Although these seem like a random collection of current trends, all are rooted in a single underlying shift in the North American psychology: the relentless rise of narcissism in our culture.

I’m not sure it’s anything particularly new. We’ve always wanted people to like us, think well of us, and feel popular and validated. These desires are as old as human beings themselves.

As parents today, we face this question: in this age of ever-increasing narcissism, how are we teaching our kids to care about others?

It may come natural to your kiddos, this loving their neighbour modus operandi, but I assure you it doesn’t to our little brood. And so, as with everything else, we talk. We practice. We even role play hypothetical situations that may arise in their schools, amongst their friends, on social media, so they’re prepared ahead of time for what they should do.

When I come home from work these days, my boys ask, “How was your day, Mom?”  I love this and appreciate it, even though I was the one who taught them to say it.

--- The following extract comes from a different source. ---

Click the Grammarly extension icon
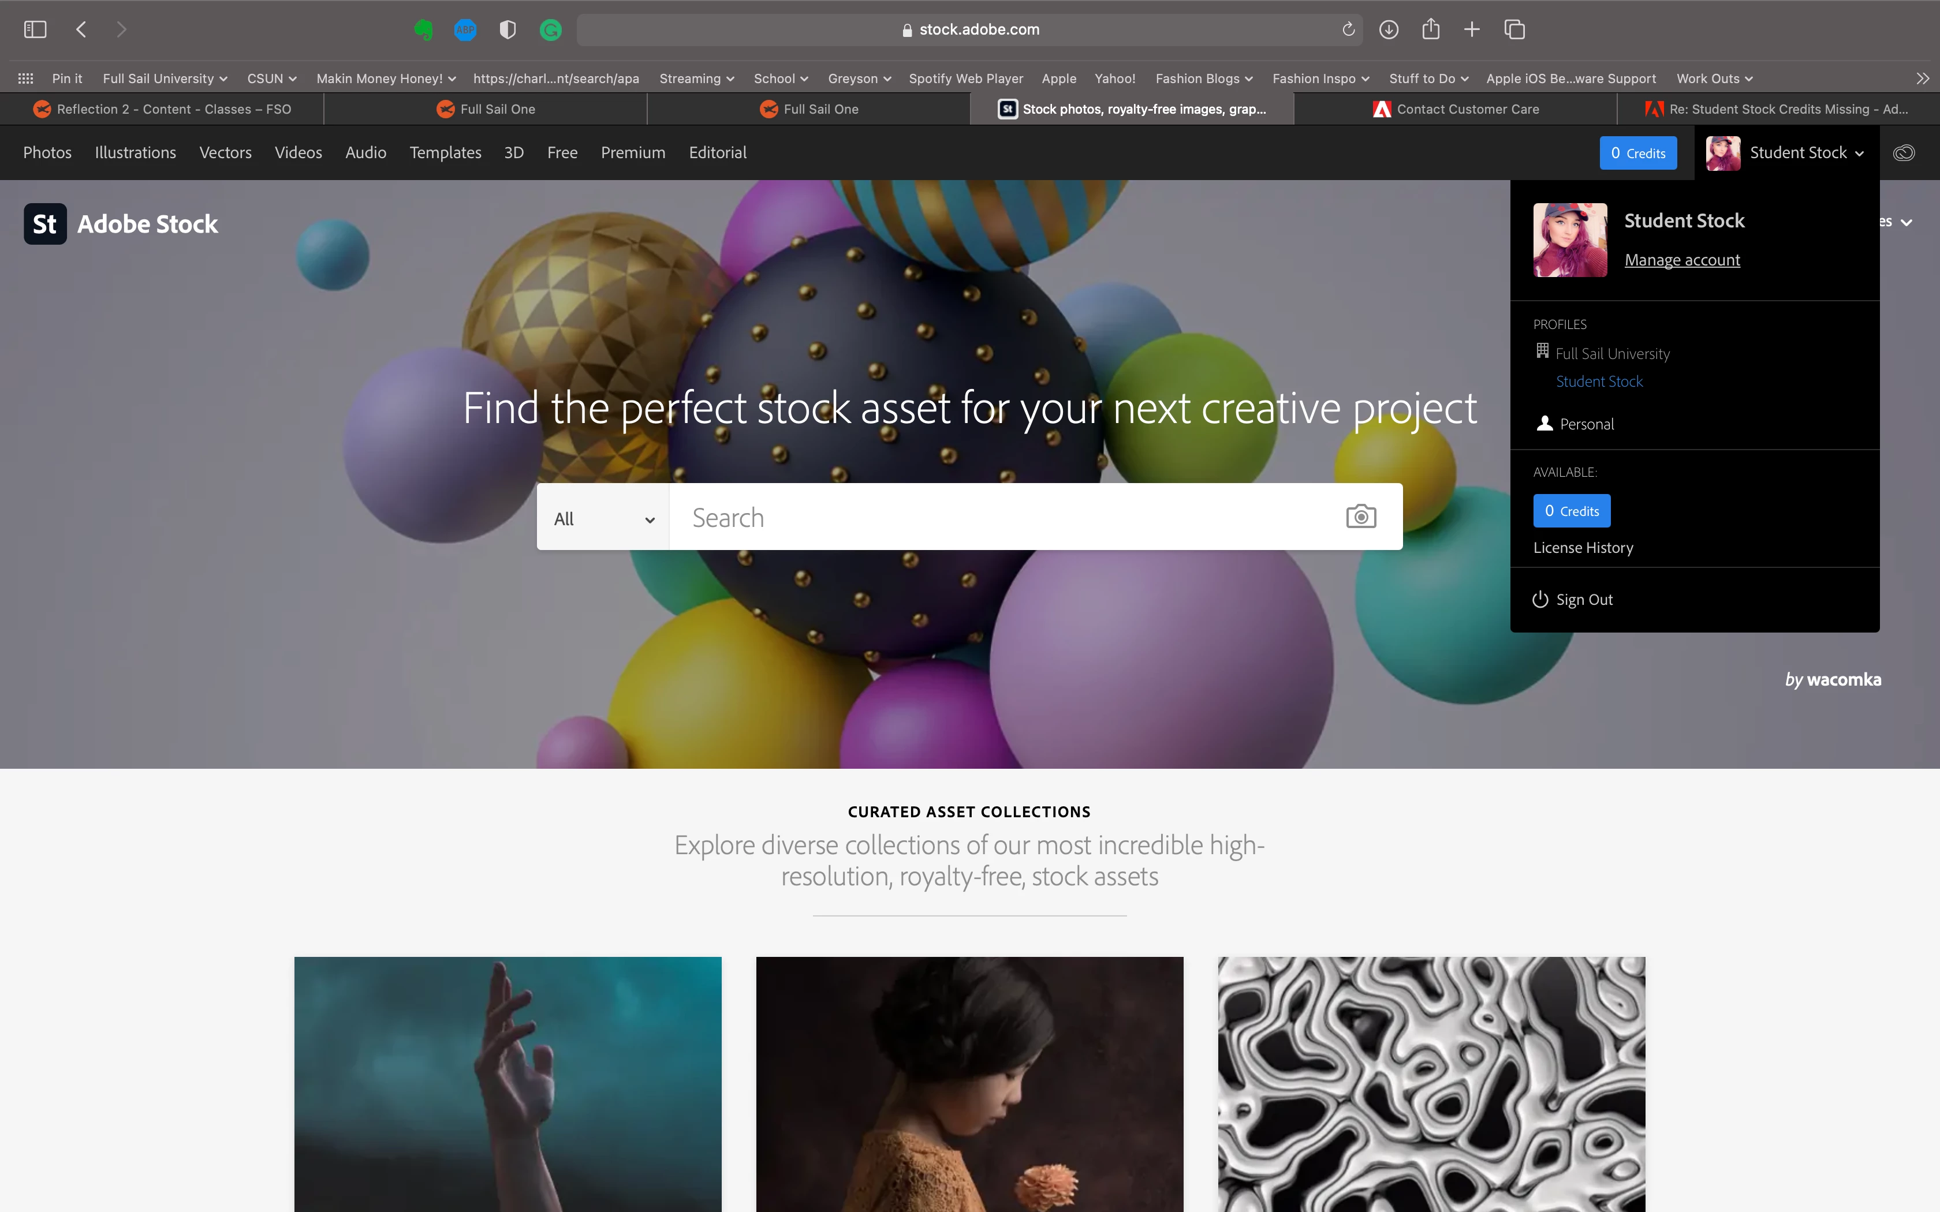This screenshot has height=1212, width=1940. pyautogui.click(x=550, y=30)
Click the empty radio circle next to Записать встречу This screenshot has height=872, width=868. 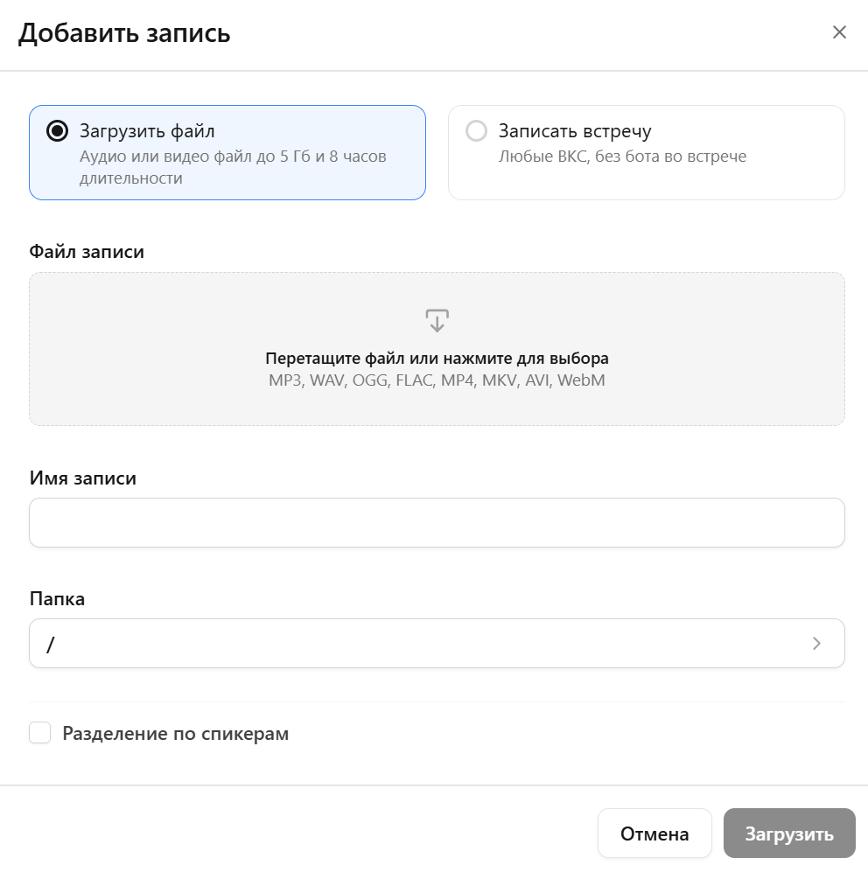tap(476, 130)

Previously, they would get in the car after school and I would ask them, every single day, how their day was, and every single day they would answer, and leave it at that. Until I taught them:

“Respectfully, boys, you should ask me how my day was, too. Because when you care about another person, you care to know what happened to them that day, what their highs or lows were, to let them tell their stories.”

And so, they do.

Just this past weekend, we pushed it a touch further. I respond better to “heart” words, while my husband responds better to “head” words. So I encouraged them to ask me, “How do you feel, Mom?” And when asking their dad for his opinion, they ask, “What do you think about that?”

I have to say, I have never felt more loved. And I tell them just that!

I only hope that they’re using these lessons outside the walls of this home, by asking the same of their teachers, their friends, one day their girlfriends and wives — eventually teaching their children, too!

There is so much to teach in parenting, isn’t there? I’m finding the “little stuff” is often just as important as the big. I want my boys to be caring and compassionate to people, and it starts with the question: “How are YOU?”